文書の抜粋

----------

「わが子のレジリエンスを引き出す声かけ」3ポイント

心と体が少し落ち着いたら、次に、子どもたちが自分の考え方に対応できるようになり、かつ、どんな局面でも立ち直ることができる、「レジリエンス」の力を育てるための働きかけが大切です。

そのポイントは、次の3つです。

①「実際にそうなったときはどうすればよいのか?」をいっしょに話し合い、確認する

たとえば、「もし感染したら○○病院で治療してもらおう」「勉強は、先生が補講をしてくれるね」「検査で陰性になれば、人にうつすことはないよ」などと、具体的な解決策や対処法を親子で確認します。

こうすることで、子どもの不安の大きな原因となっている「先の見えなさ」を緩和かんわすることができます。子どもは「いざというとき」のイメージを具体的に持つことができ、「何があっても対処は可能」と実感することで、心が落ち着きます。

②日常的に子どもの考えや気持ちを言葉にして外在化する

「自分の考えや感情と距離を置き、変えることができる」と、認識する練習をします。そのために効果的なのが、気持ちを擬人化する方法です。

たとえば、「“イライラくん”が来た」とか、「“不安さん”がずっと胸のあたりにいる」などと自分の気持ちを擬人化したり、名前をつけたりすることで、子どもは感情を自分の心の外に取り出し、客観視しやすくなります。

親としても、「気にするのをやめなさい」とか「もっと前向きにならないと」などと子どもの考えや行動をどうにかしようとする意識から、「“不安さん”にいっしょに対応しようね!」などと、子どもと同じ目線でネガティブ感情に対処するような姿勢になることができ、子どもは親が自分の味方でいてくれる安心感を抱けるようになります。

----------

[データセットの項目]

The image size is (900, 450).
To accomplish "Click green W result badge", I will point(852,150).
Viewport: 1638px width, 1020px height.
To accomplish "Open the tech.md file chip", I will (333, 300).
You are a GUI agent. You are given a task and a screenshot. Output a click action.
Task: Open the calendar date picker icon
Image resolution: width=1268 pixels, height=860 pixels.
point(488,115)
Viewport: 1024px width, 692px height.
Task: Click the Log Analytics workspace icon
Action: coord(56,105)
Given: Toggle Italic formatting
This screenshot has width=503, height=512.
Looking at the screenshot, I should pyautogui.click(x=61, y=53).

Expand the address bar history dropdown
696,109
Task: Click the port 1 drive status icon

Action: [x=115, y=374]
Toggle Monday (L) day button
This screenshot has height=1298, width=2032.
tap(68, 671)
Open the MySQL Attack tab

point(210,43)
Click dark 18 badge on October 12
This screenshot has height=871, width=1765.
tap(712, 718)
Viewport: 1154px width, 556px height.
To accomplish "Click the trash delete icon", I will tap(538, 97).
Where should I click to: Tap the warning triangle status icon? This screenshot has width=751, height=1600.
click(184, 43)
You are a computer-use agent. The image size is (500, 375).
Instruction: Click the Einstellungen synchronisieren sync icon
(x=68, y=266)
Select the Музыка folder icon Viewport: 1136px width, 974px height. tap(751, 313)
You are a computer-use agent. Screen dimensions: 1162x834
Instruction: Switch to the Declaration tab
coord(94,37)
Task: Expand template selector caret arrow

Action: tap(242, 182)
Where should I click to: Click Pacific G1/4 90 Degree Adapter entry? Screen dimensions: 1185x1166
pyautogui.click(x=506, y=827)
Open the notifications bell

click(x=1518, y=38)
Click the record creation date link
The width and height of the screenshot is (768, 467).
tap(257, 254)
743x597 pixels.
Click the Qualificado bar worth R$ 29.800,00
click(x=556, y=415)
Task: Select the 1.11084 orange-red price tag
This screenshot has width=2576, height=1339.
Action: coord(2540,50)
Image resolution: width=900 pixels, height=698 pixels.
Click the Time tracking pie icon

----------

課題の内容
子どもへの声かけについての文章から、「①「実際にそうなったときはどうすればよいのか?」をいっしょに話し合い、確認する」を含むことばで始まり「し、客観視しやすくなります。」で終わる部分を、一字も変えずに書き出してください。

解答欄
①「実際にそうなったときはどうすればよいのか?」をいっしょに話し合い、確認する

たとえば、「もし感染したら○○病院で治療してもらおう」「勉強は、先生が補講をしてくれるね」「検査で陰性になれば、人にうつすことはないよ」などと、具体的な解決策や対処法を親子で確認します。

こうすることで、子どもの不安の大きな原因となっている「先の見えなさ」を緩和かんわすることができます。子どもは「いざというとき」のイメージを具体的に持つことができ、「何があっても対処は可能」と実感することで、心が落ち着きます。

②日常的に子どもの考えや気持ちを言葉にして外在化する

「自分の考えや感情と距離を置き、変えることができる」と、認識する練習をします。そのために効果的なのが、気持ちを擬人化する方法です。

たとえば、「“イライラくん”が来た」とか、「“不安さん”がずっと胸のあたりにいる」などと自分の気持ちを擬人化したり、名前をつけたりすることで、子どもは感情を自分の心の外に取り出し、客観視しやすくなります。